This issue is a branch from . Below a summary of the discussion: Antoine Pitrou wrote: > It seems that in some UCS4 builds, sizeof(Py_UNICODE) could end > up being more than 4 if the native int type is itself larger than 32 > bits; although the latter is probably quite rare (64-bit platforms are > usually either LP64 or LLP64). Marc-Andre Lemburg wrote: > AFAIK, only Crays have this problem, but apart from that: I'd consider > it a bug if sizeof(Py_UCS4) != 4. Antoine Pitrou wrote: > Perhaps a #error can be added to that effect? > Something like (untested): > > #if SIZEOF_INT == 4 > typedef unsigned int Py_UCS4; > #elif SIZEOF_LONG == 4 > typedef unsigned long Py_UCS4; > #else > #error Could not find a 4-byte integer type for Py_UCS4, aborting > #endif Marc-Andre Lemburg wrote: > Sounds good ! > > Python should really try to use uint32_t as fallback solution for > UCS4 where available (and uint16_t for UCS2). > > We'd have to add an AC_TYPE_INT32_T and AC_TYPE_INT16_T check to > configure: > > http://www.gnu.org/software/autoconf/manual/html_node/Particular-Types.html#Particular-Types > > and could then use > > typedef uint32_t Py_UCS4 > > and > > typedef uint16_t Py_UCS2 > > Note that the code for supporting UCS2/UCS4 is not really all that > clean. It was a quick sprint between Martin and Fredrik and appears > to be only half-done... e.g. there currently is no Py_UCS2.

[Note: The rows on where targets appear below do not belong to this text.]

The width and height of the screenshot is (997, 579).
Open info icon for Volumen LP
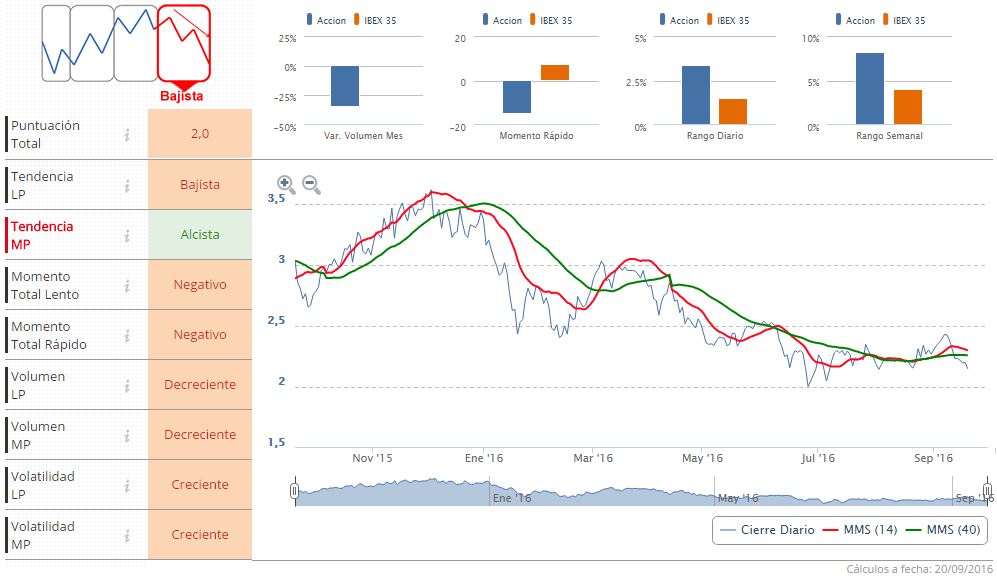(127, 385)
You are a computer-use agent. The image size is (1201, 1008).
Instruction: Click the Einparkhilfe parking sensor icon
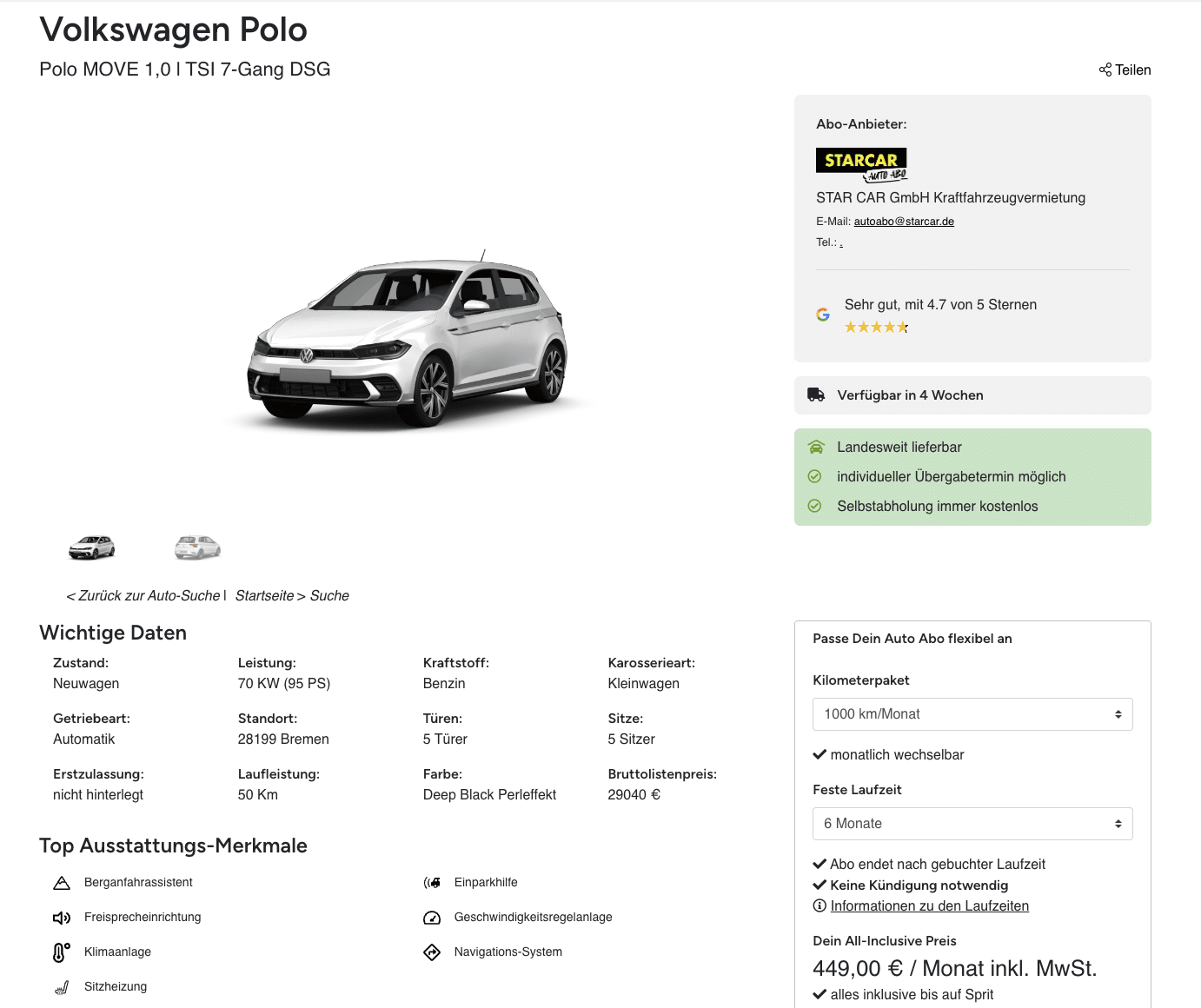click(432, 883)
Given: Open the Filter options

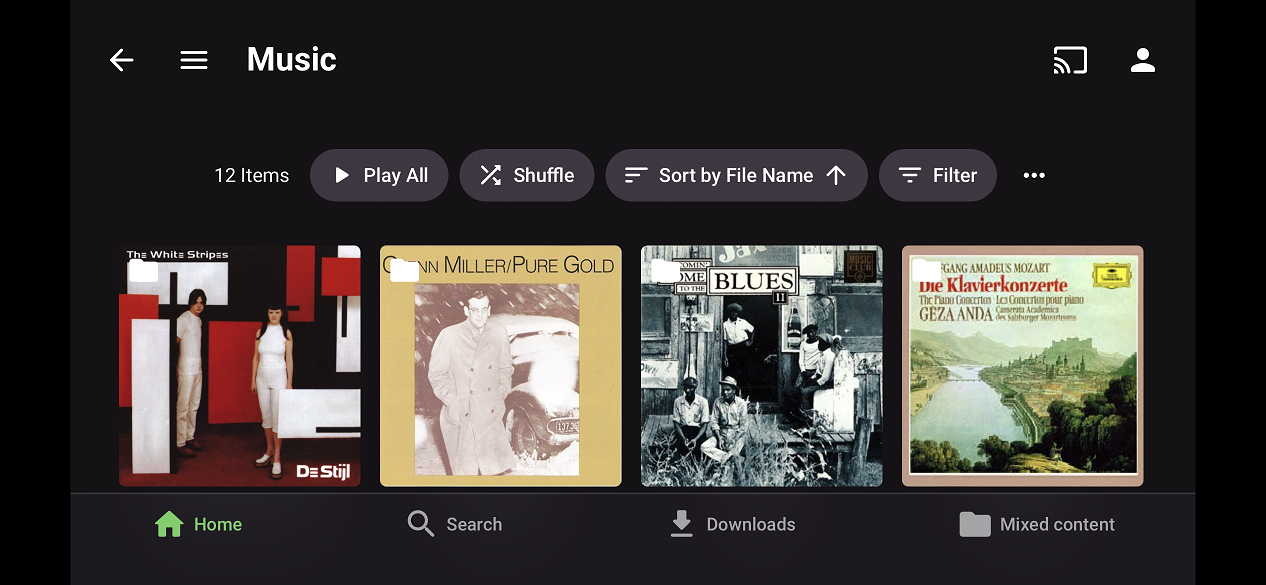Looking at the screenshot, I should (x=937, y=175).
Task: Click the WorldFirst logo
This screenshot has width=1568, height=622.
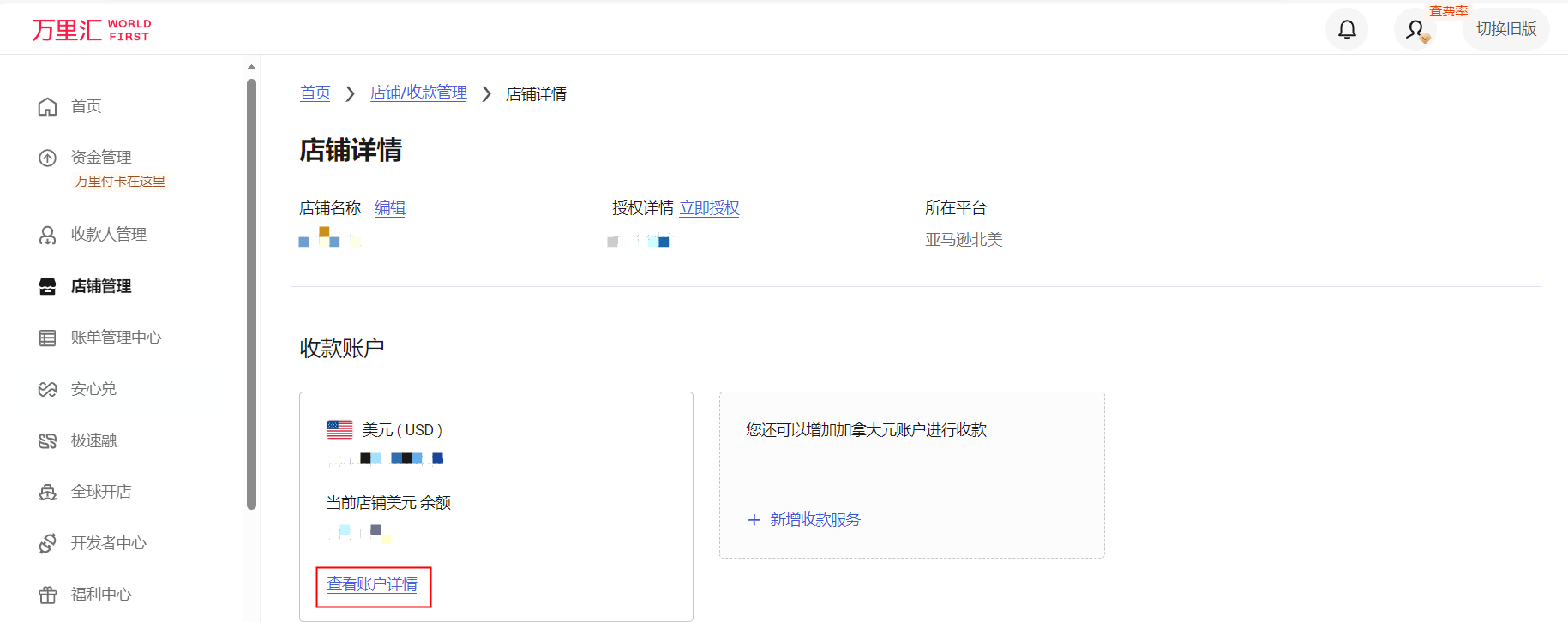Action: tap(92, 30)
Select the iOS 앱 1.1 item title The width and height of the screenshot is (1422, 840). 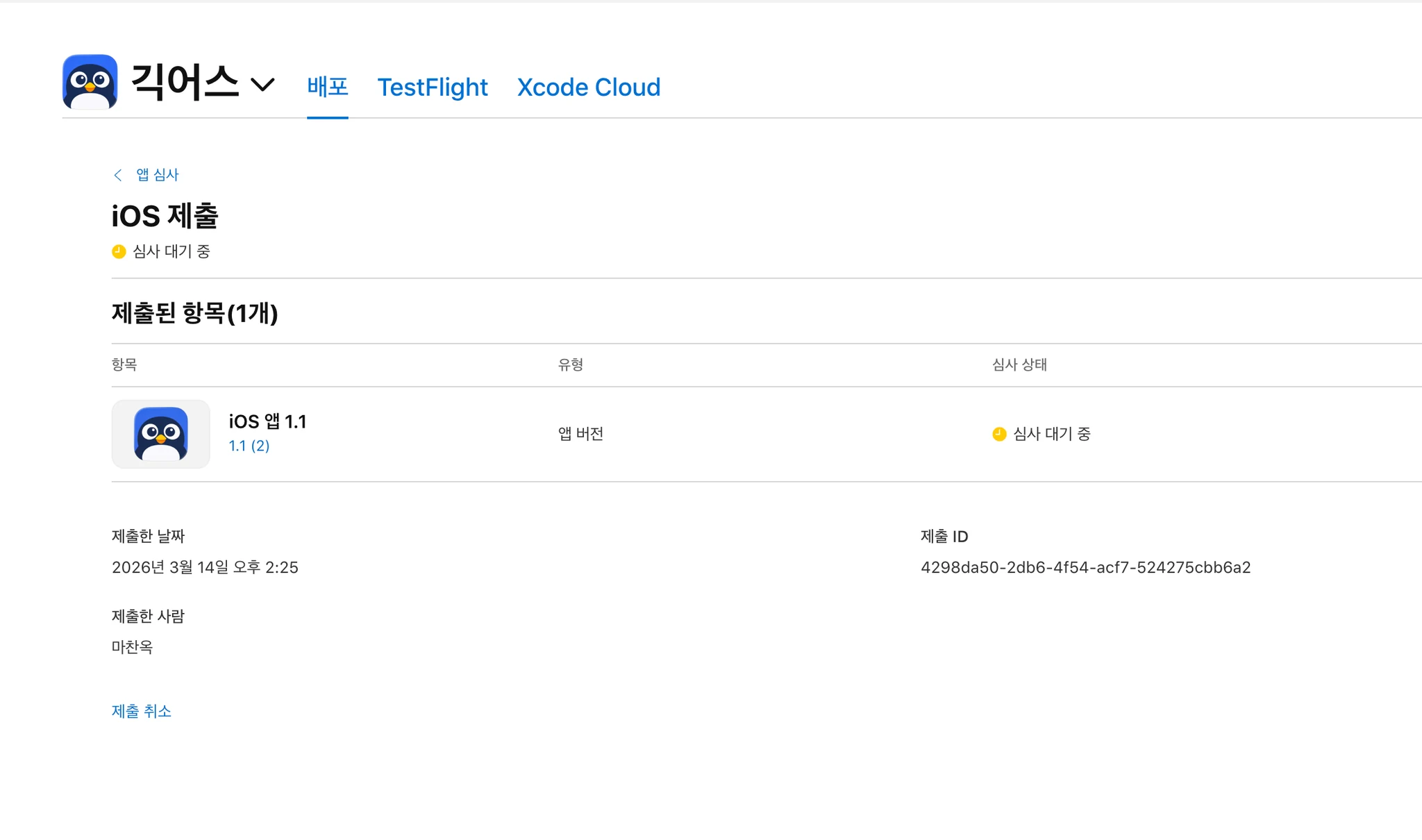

I like the idea of using uint16_t and uint32_t. Unicode 5.1 contains approximately 1 million of codes (and 100,000 characters), so 21 bits are already enough to use the full Unicode 5.1 standard (released in April 2009). Use more than 32 bits for an unicode character is wasting memory.
> We'd have to add an AC_TYPE_INT32_T and AC_TYPE_INT16_T check to > configure: AC_TYPE_INT32_T should already be there. See also the code in pyport.h that #defines HAVE_INT32_T and PY_INT32_T, and the corresponding bits of PC/pyconfig.h. It was recently pointed out that there are some issues with these definitions when using a C++ compiler instead of a C compiler, since then INT32_MAX is undefined. (See the footnote to 7.18.2, para.1 of C99.)
The PEP 393 has been accepted: strings are now stored as PyUCS1*, PyUCS2* or PyUCS4*. The Py_UNICODE type still exist but is deprecated, and only used in the legacy API. Py_UNICODE is now always the wchar_t type, it cannot be unsigned int anymore. I hope that no platform chose to use wchar_t larger than 32 bits. Let' close this issue.